→ Raw data
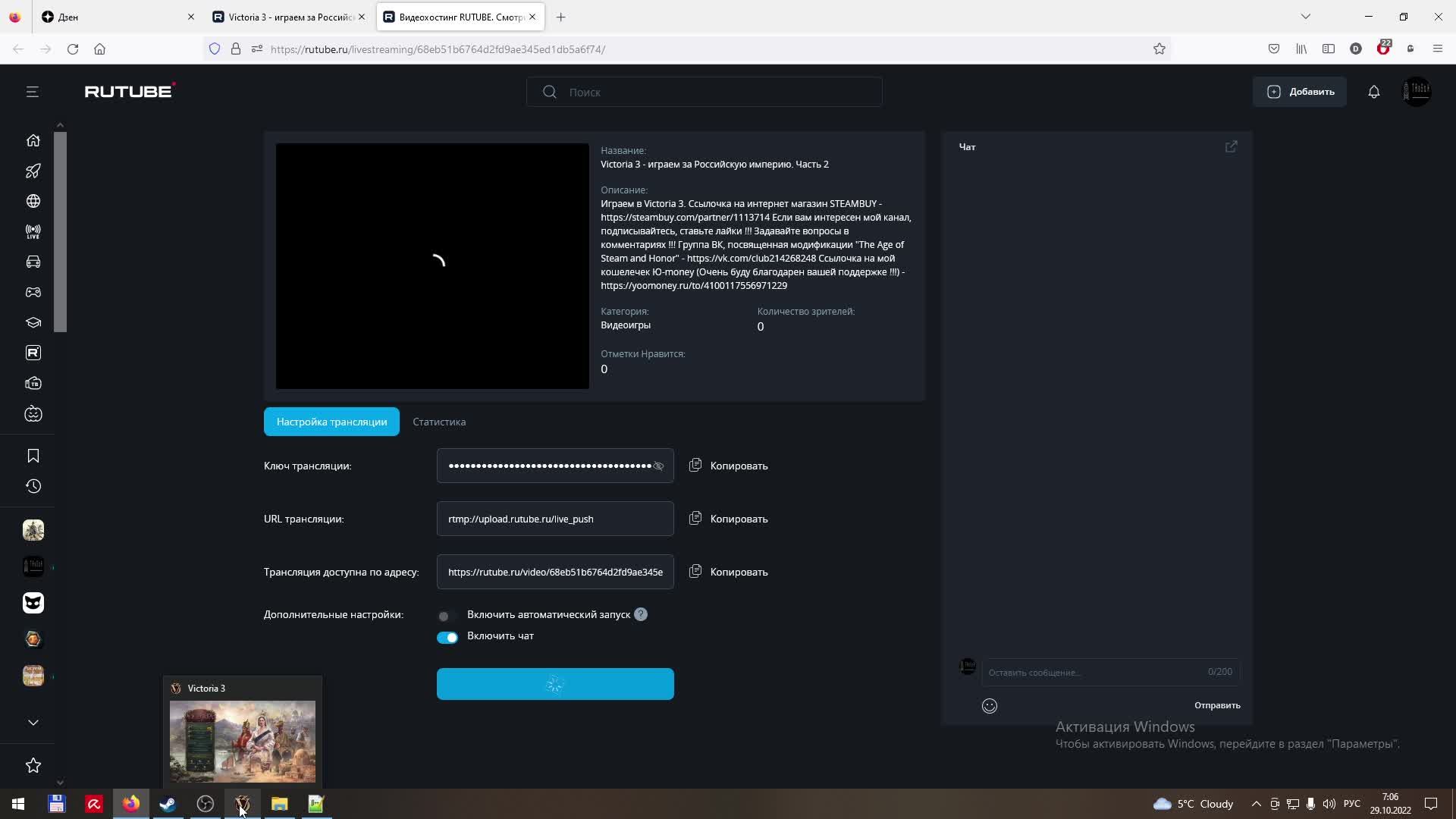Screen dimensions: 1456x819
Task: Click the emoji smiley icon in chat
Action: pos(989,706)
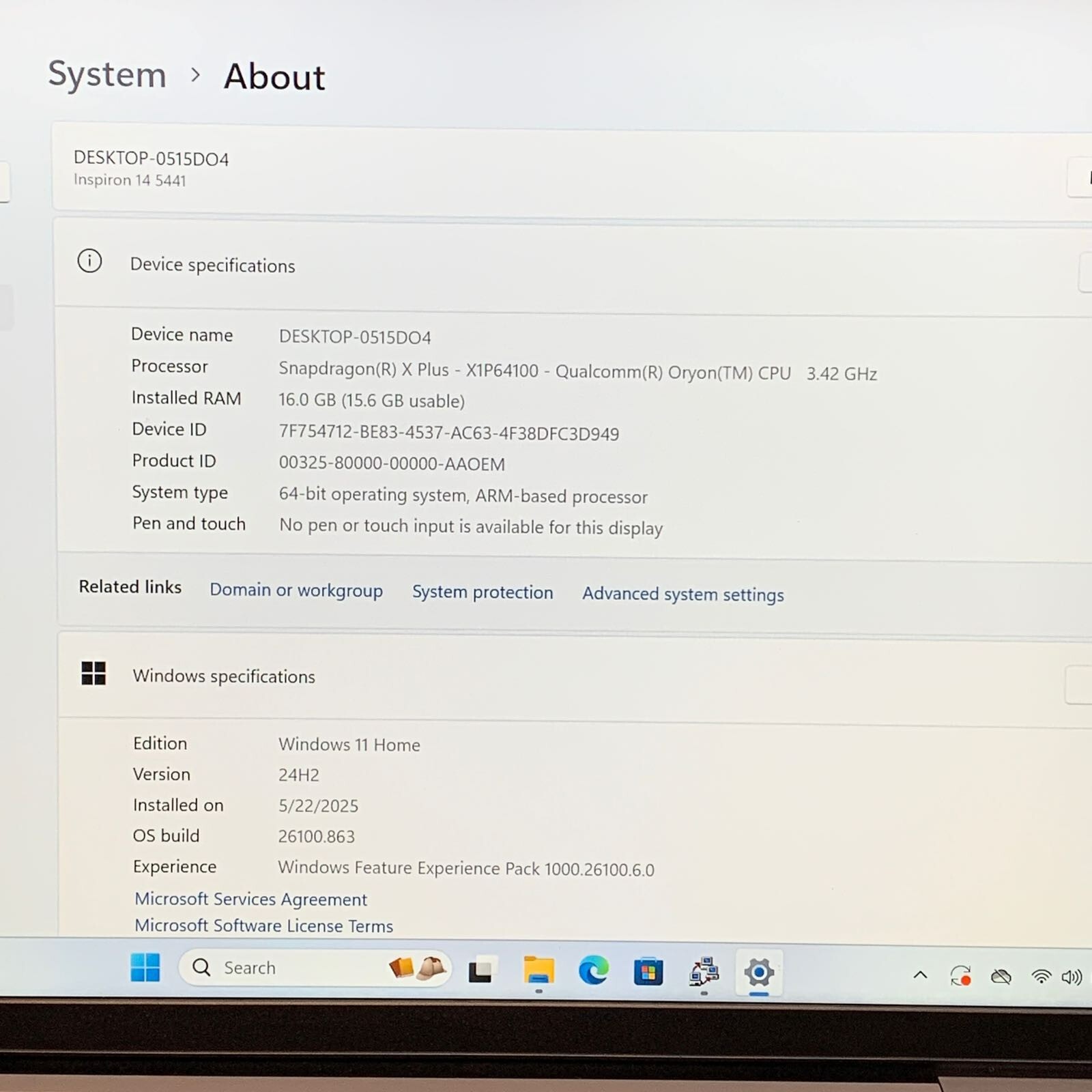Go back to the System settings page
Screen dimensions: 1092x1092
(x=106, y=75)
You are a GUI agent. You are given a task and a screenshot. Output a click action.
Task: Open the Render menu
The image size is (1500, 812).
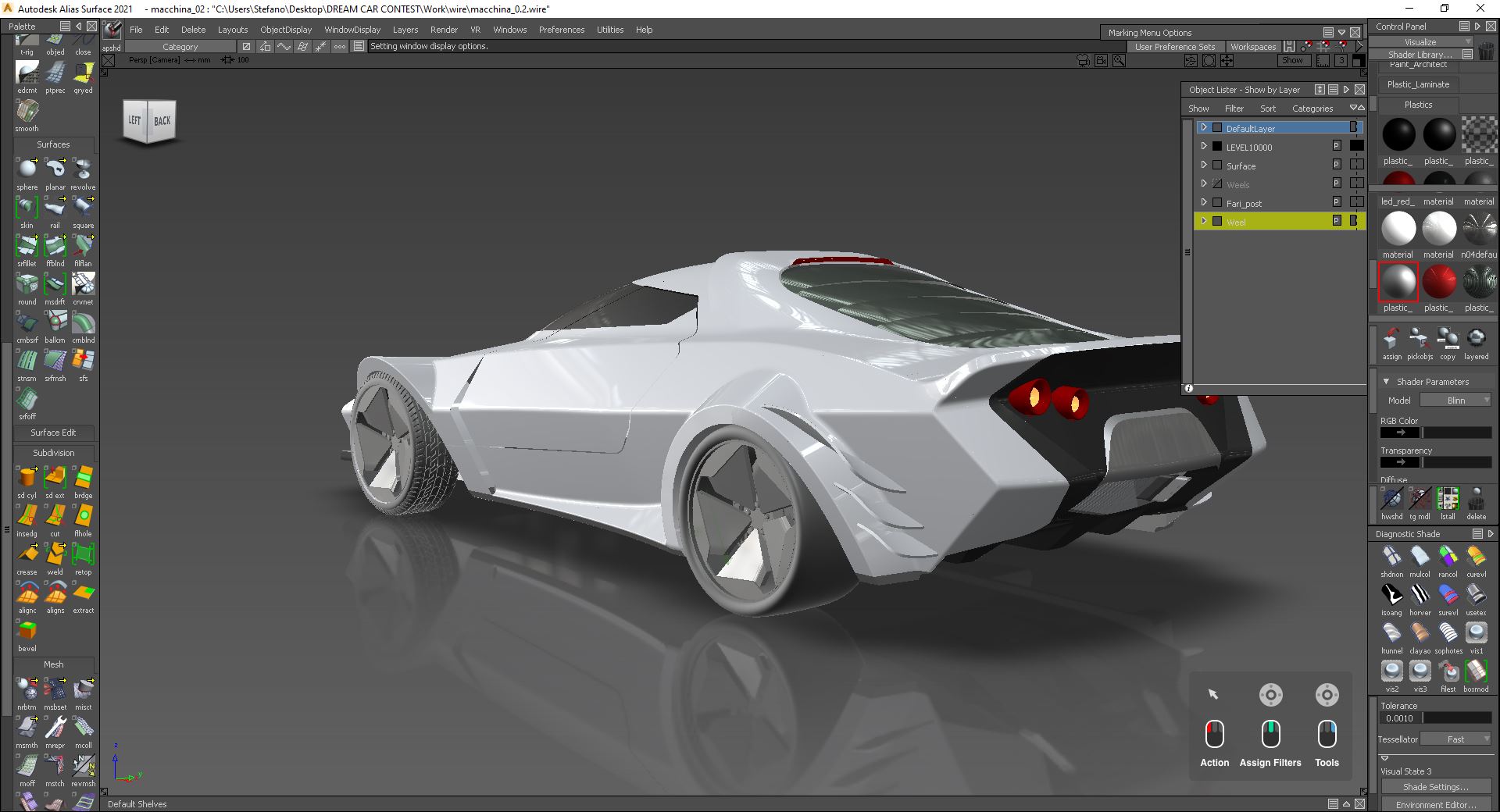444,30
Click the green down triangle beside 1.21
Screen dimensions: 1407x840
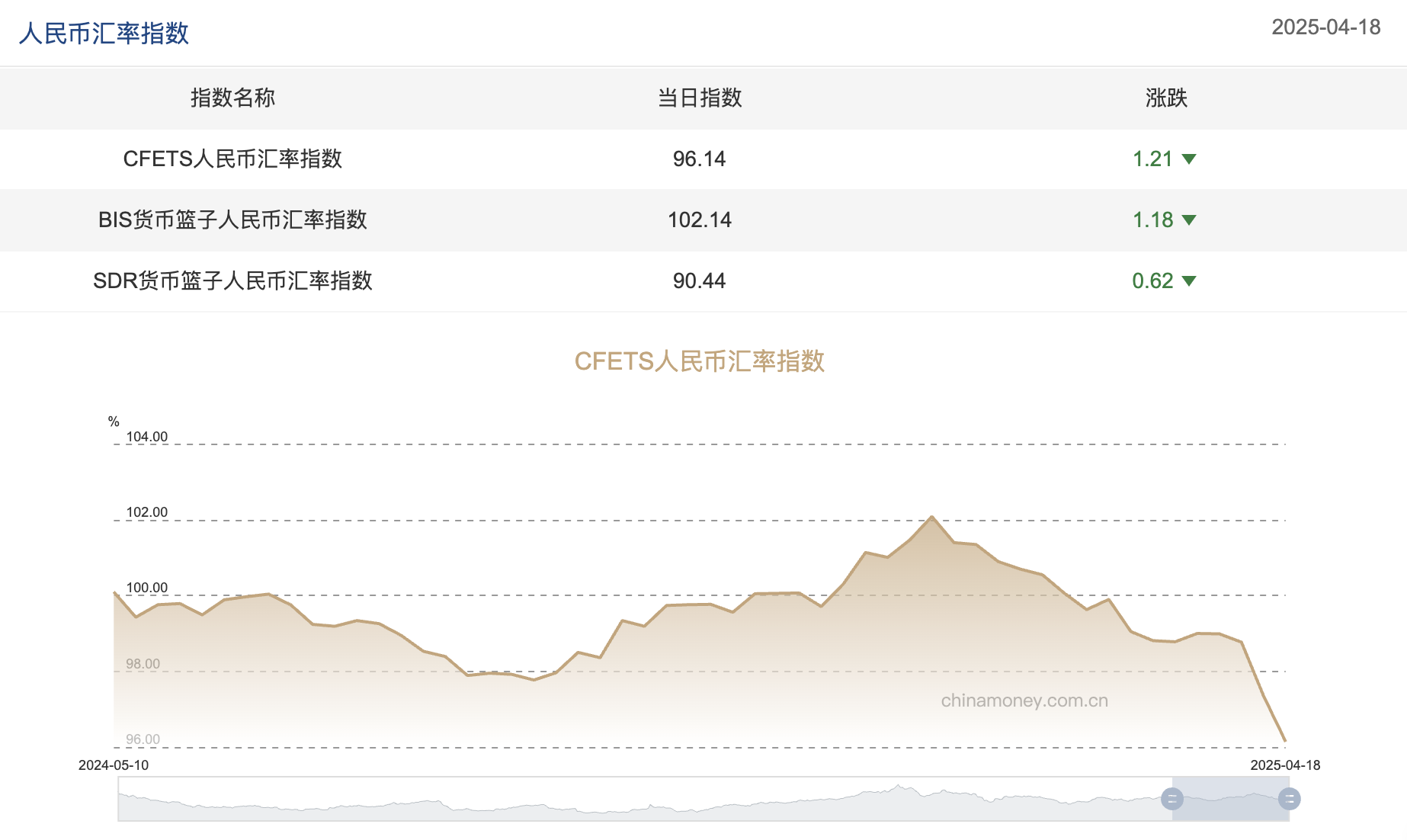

→ Activity
Print each line from the one containing "You are a GUI" through the last line of the listing, both included, exactly and with no pictures.

→ Finished exercise
You are a GUI agent. You are given a task and a screenshot. Output a click action.
Task: Open the Render menu
The image size is (1500, 812).
444,30
Click the green down triangle beside 1.21
Screen dimensions: 1407x840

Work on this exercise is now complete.